Now she has got to the verge of the bed, and the figure pauses. It seemed as if when it paused she lost the power to proceed. The clothing of the bed was now clutched in her hands with unconscious power. She drew her breath short and thick. Her bosom heaves, and her limbs tremble, yet she cannot withdraw her eyes from that marble-looking face. He holds her with his glittering eye.

The storm has ceased—all is still. The winds are hushed; the church clock proclaims the hour of one: a hissing sound comes from the throat of the hideous being, and he raises his long, gaunt arms—the lips move. He advances. The girl places one small foot from the bed on to the floor. She is unconsciously dragging the clothing with her. The door of the room is in that direction—can she reach it? Has she power to walk?—can she withdraw her eyes from the face of the intruder, and so break the hideous charm? God of Heaven! is it real, or some dream so like reality as to nearly overturn the judgment for ever?

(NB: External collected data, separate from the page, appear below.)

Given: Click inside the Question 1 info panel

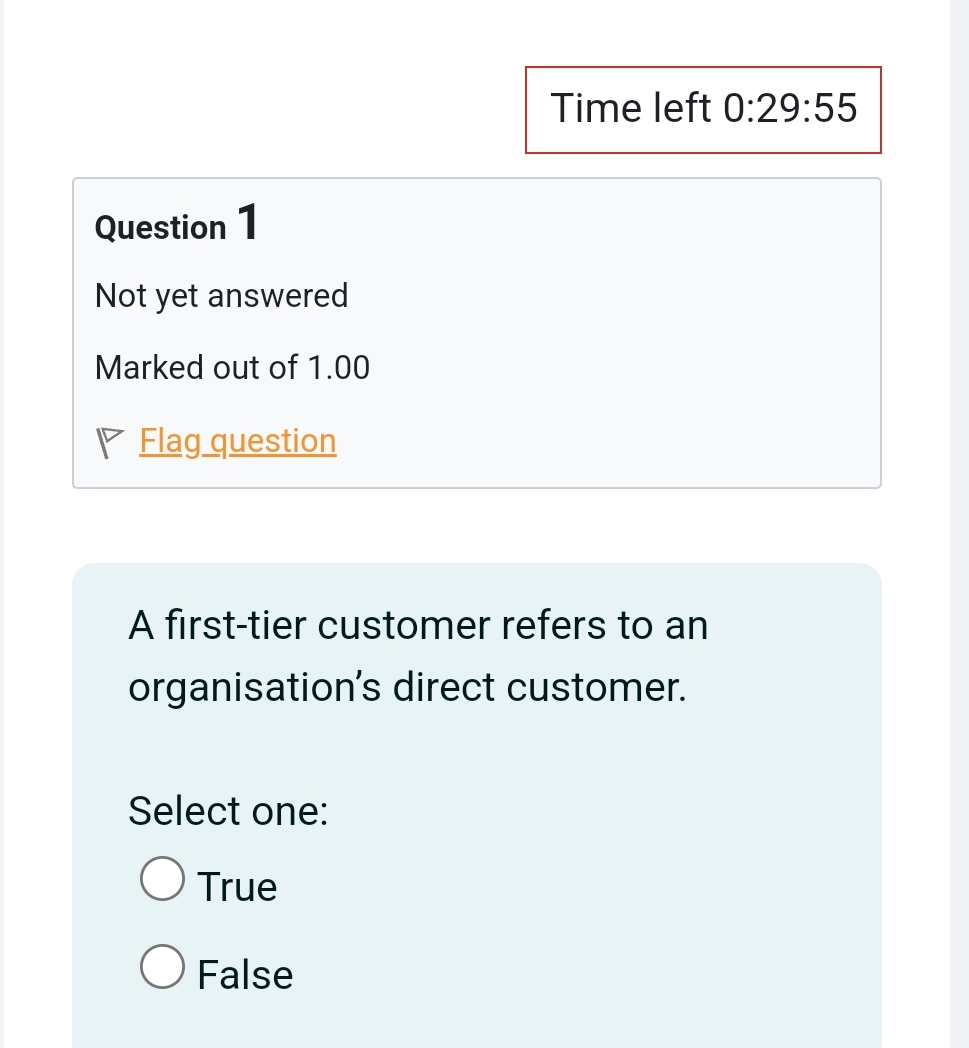Looking at the screenshot, I should 477,332.
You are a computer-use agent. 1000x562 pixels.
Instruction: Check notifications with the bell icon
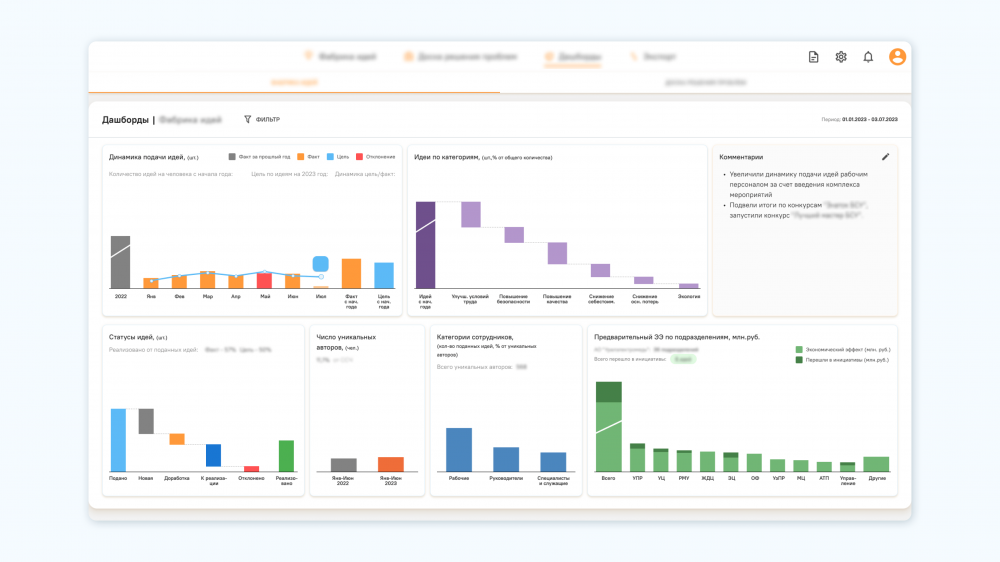pyautogui.click(x=868, y=57)
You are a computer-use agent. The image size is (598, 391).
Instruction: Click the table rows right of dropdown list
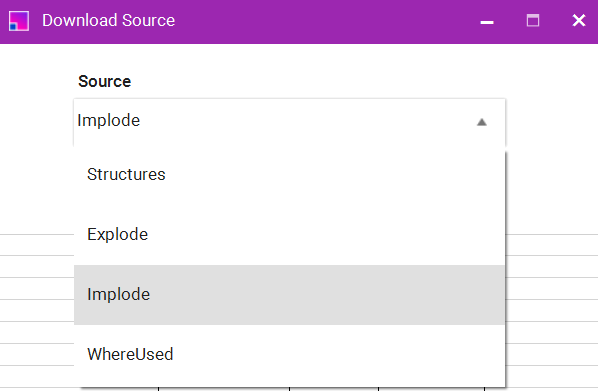(552, 309)

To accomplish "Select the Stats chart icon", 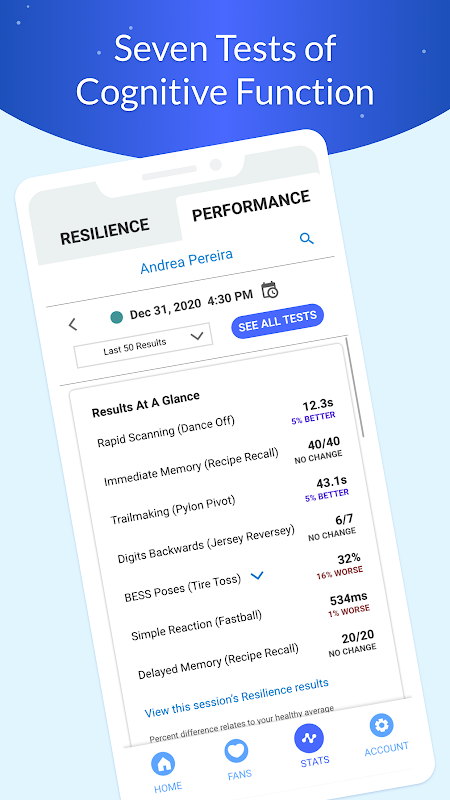I will [309, 738].
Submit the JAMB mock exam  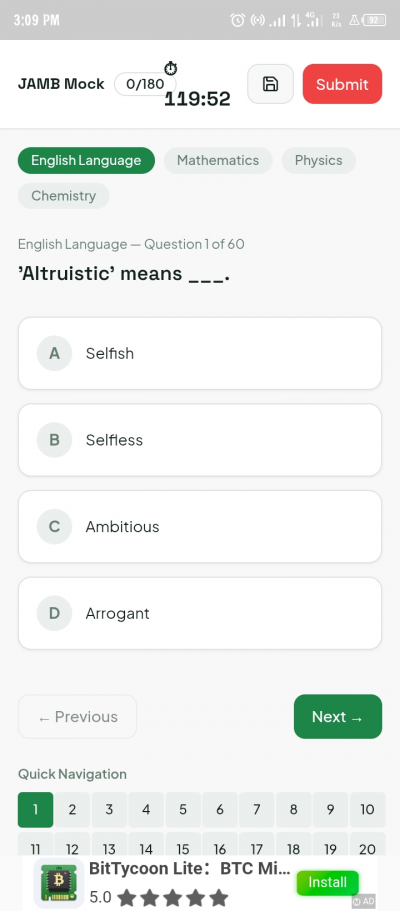click(x=342, y=84)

The figure has paused again, and half on the bed and half out of it that young girl lies trembling. Her long hair streams across the entire width of the bed. As she has slowly moved along she has left it streaming across the pillows. The pause lasted about a minute—oh, what an age of agony. That minute was, indeed, enough for madness to do its full work in.

With a sudden rush that could not be foreseen—with a strange howling cry that was enough to awaken terror in every breast, the figure seized the long tresses of her hair, and twining them round his bony hands he held her to the bed. Then she screamed—Heaven granted her then power to scream. Shriek followed shriek in rapid succession. The bed-clothes fell in a heap by the side of the bed—she was dragged by her long silken hair completely on to it again. Her beautifully rounded limbs quivered with the agony of her soul. The glassy, horrible eyes of the figure ran over that angelic form with a hideous satisfaction—horrible profanation. He drags her head to the bed’s edge. He forces it back by the long hair still entwined in his grasp. With a plunge he seizes her neck in his fang-like teeth—a gush of blood, and a hideous sucking noise follows. The girl has swooned, and the vampyre is at his hideous repast!


CHAPTER II.

THE ALARM.—THE PISTOL SHOT.—THE PURSUIT AND ITS CONSEQUENCES.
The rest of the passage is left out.